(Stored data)

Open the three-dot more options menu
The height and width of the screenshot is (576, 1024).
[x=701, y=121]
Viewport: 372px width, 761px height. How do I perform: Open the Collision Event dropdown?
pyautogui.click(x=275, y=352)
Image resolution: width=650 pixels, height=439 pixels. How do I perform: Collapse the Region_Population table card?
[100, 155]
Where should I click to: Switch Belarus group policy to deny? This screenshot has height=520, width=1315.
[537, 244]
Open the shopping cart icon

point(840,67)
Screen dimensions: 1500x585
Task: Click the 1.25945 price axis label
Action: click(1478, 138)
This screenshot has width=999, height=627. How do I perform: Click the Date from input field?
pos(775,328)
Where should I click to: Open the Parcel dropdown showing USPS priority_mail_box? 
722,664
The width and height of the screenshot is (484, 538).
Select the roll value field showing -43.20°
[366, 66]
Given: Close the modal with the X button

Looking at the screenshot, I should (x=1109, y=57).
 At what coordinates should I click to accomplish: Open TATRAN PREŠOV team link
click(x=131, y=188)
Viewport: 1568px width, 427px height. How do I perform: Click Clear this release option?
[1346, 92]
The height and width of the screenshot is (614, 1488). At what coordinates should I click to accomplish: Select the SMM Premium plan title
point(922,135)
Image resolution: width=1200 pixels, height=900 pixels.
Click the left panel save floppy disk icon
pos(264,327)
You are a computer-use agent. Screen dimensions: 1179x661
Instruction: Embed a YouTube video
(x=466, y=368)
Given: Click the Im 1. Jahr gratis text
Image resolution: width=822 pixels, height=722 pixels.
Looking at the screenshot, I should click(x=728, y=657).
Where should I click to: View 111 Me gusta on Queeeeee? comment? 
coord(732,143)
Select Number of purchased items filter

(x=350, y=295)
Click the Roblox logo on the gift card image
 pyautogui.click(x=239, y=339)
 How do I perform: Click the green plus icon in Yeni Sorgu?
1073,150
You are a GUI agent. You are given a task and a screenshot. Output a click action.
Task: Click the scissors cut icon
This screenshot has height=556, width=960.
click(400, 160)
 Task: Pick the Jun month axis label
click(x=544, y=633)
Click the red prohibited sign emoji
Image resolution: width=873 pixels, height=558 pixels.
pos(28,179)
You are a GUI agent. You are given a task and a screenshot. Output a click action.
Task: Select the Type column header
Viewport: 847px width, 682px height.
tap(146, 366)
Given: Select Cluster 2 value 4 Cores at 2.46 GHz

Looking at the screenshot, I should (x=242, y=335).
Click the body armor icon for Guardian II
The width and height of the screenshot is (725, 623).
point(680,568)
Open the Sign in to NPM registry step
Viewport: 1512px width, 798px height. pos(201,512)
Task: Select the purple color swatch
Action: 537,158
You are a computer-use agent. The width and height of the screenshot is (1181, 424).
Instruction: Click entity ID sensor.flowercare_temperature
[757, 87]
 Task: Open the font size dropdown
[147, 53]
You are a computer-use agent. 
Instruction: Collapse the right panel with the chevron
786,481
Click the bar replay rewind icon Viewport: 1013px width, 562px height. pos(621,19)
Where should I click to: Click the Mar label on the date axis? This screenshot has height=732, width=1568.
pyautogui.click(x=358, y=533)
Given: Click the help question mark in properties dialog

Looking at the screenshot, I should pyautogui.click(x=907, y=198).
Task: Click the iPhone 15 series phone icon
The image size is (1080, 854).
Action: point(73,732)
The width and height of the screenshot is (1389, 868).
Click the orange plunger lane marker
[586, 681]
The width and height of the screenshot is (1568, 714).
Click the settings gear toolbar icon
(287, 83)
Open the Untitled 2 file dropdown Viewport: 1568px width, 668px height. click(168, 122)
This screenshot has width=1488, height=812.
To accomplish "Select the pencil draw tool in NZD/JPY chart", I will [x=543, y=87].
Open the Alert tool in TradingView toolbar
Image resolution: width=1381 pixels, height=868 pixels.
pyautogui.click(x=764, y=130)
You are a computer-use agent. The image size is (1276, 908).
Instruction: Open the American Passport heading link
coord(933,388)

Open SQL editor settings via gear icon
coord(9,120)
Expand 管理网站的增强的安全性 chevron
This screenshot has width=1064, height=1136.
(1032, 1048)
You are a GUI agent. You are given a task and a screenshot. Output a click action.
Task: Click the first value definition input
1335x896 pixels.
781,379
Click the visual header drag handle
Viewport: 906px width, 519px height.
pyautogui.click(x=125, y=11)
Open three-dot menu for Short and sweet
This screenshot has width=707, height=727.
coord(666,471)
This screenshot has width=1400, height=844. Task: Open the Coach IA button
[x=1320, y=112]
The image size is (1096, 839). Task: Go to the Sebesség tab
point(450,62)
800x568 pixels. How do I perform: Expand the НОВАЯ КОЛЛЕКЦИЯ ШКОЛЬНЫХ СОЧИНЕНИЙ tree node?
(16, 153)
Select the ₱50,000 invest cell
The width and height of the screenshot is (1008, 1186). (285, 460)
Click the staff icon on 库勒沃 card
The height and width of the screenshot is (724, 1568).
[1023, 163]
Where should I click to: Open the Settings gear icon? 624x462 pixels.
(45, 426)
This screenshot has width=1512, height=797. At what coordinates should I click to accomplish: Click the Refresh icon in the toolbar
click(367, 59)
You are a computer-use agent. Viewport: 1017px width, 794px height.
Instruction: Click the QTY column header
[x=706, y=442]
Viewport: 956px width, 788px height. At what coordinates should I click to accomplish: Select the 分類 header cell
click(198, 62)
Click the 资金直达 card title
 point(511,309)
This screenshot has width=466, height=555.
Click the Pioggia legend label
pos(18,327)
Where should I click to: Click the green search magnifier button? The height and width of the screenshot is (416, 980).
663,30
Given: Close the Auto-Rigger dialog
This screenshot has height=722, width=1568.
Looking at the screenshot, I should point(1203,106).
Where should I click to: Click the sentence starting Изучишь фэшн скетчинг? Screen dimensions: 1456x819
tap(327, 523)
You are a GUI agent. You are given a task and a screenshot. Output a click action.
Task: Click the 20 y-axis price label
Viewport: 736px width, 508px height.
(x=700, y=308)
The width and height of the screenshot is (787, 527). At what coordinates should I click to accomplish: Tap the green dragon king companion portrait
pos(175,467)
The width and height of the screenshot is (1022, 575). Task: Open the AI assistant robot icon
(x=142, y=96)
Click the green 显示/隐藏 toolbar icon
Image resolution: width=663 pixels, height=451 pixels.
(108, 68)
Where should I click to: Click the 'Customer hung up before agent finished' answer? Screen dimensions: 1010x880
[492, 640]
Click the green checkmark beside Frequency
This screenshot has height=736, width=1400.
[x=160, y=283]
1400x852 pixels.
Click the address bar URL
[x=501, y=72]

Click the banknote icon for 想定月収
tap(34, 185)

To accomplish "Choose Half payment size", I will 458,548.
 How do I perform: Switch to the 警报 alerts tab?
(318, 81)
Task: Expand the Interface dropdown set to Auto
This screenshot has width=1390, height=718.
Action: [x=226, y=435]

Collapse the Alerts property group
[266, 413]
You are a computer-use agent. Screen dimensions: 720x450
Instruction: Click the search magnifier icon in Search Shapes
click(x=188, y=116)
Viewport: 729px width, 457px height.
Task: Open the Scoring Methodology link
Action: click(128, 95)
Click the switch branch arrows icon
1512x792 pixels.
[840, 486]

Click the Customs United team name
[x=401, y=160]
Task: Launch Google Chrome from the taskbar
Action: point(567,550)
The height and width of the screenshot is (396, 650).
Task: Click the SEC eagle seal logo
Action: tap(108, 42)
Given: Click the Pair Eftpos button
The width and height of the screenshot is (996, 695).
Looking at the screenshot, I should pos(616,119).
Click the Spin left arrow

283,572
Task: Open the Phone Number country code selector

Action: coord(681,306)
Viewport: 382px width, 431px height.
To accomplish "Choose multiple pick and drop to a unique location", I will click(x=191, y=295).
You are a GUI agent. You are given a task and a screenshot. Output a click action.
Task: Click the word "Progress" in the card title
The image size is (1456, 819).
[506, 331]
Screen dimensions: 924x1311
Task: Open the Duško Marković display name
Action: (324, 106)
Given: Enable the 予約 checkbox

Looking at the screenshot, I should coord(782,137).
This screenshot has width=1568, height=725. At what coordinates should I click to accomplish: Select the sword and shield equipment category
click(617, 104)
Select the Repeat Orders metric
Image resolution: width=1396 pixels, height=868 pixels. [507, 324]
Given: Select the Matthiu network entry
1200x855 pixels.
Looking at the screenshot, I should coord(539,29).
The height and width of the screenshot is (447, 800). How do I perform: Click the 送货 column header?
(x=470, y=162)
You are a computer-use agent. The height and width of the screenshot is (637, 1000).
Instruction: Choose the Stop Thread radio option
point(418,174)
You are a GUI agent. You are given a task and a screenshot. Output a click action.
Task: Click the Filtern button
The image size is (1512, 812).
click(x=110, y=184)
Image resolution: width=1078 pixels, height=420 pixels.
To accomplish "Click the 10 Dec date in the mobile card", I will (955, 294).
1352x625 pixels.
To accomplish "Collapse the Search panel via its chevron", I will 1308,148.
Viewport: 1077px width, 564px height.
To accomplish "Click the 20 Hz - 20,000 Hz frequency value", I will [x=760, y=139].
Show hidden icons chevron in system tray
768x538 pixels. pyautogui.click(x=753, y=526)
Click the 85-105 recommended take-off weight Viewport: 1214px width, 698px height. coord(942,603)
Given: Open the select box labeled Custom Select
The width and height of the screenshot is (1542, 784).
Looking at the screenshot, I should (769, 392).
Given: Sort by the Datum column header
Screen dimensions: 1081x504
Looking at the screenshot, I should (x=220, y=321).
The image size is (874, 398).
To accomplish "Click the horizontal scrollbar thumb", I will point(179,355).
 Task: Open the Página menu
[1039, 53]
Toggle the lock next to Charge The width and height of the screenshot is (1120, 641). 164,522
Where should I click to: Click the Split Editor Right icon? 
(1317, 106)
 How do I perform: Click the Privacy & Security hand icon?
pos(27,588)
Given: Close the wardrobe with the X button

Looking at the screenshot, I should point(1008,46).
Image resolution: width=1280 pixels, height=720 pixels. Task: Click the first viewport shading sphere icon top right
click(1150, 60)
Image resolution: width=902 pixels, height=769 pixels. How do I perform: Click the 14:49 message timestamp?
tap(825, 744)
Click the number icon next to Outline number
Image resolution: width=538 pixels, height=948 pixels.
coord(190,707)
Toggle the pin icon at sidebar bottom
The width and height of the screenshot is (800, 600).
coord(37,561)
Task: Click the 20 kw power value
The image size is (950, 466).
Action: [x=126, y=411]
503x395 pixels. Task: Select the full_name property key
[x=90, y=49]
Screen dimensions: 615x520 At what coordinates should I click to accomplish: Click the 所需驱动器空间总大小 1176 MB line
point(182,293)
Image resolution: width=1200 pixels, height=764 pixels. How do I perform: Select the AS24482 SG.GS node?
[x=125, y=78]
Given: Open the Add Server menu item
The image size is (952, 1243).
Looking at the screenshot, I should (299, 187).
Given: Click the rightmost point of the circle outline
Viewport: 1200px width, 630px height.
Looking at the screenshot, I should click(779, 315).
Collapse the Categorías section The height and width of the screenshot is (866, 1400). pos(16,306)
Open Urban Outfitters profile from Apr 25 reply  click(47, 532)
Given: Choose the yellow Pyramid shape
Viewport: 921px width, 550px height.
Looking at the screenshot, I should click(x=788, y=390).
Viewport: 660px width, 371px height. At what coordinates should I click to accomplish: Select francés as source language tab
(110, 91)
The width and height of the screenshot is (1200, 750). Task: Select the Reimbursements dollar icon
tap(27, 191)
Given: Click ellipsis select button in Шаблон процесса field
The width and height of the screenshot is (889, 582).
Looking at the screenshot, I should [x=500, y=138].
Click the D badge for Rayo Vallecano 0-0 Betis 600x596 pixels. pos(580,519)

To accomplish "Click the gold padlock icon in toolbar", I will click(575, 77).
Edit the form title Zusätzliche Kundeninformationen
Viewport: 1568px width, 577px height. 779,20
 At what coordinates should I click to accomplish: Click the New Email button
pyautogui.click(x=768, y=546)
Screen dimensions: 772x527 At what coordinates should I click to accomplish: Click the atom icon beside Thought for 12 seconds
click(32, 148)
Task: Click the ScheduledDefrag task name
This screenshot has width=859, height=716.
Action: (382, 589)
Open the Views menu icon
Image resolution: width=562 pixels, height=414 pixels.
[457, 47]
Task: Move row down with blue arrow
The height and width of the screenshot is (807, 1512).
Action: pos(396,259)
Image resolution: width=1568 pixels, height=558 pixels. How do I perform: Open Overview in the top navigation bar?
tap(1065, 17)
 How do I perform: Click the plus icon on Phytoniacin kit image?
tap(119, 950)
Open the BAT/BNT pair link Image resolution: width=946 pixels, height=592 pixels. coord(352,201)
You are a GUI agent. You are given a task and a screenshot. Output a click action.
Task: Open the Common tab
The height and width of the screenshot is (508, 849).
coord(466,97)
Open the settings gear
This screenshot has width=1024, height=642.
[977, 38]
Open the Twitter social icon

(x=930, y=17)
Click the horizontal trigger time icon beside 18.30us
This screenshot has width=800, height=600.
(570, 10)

■ **AIM OF THE TASK**: Where a line above holds the string "three", copy that line.

■ **RESPONSE BELOW**:
Open the three-dot more options menu
Open three-dot menu for Short and sweet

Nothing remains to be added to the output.